■ **STORED DATA**
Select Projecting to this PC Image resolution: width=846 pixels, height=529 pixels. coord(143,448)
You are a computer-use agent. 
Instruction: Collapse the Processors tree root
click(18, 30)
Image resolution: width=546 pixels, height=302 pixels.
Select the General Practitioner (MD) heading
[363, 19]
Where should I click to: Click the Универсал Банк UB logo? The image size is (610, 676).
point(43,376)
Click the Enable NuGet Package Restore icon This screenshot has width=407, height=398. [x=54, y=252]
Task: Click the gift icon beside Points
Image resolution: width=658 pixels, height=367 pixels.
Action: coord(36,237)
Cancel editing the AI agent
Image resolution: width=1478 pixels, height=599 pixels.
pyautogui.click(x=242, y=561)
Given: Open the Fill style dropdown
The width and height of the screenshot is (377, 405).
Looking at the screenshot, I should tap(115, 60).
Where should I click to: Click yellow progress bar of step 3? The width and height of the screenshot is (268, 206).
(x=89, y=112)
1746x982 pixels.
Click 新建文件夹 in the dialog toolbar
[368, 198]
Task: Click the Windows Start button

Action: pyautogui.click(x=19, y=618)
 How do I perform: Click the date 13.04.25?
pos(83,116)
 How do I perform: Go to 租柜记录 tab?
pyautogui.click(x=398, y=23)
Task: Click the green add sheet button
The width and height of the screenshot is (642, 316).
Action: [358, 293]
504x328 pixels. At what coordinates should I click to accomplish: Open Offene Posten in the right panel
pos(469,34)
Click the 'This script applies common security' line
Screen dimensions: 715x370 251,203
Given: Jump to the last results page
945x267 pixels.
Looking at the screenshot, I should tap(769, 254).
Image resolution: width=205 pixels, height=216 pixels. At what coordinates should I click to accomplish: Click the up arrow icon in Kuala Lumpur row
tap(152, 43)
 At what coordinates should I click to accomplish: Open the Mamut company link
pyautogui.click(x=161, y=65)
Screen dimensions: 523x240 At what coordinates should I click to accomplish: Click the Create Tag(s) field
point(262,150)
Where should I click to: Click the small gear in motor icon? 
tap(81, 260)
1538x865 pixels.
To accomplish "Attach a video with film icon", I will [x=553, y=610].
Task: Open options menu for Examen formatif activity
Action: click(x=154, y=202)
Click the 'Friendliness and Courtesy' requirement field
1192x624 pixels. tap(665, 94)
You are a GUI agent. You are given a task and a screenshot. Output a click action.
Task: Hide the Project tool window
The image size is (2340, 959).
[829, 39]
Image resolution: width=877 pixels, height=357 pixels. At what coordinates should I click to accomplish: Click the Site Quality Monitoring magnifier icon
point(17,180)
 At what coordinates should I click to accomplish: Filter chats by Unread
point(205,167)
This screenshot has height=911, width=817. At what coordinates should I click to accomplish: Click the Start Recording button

■ **SHORT PROBLEM**
Collect every line from the data above that contains the string "screenshot". Match case: a line counts only if the capitalization is identical.

■ **THE COMPLETED TASK**
Click the Enable NuGet Package Restore icon This screenshot has width=407, height=398. [x=54, y=252]
The width and height of the screenshot is (377, 405).
Looking at the screenshot, I should tap(115, 60).
Where should I click to: Click yellow progress bar of step 3? The width and height of the screenshot is (268, 206).
The width and height of the screenshot is (642, 316).
Looking at the screenshot, I should tap(769, 254).
You are a GUI agent. You are given a task and a screenshot. Output a click action.
This screenshot has height=911, width=817. At what coordinates should I click to accomplish: Click the Start Recording button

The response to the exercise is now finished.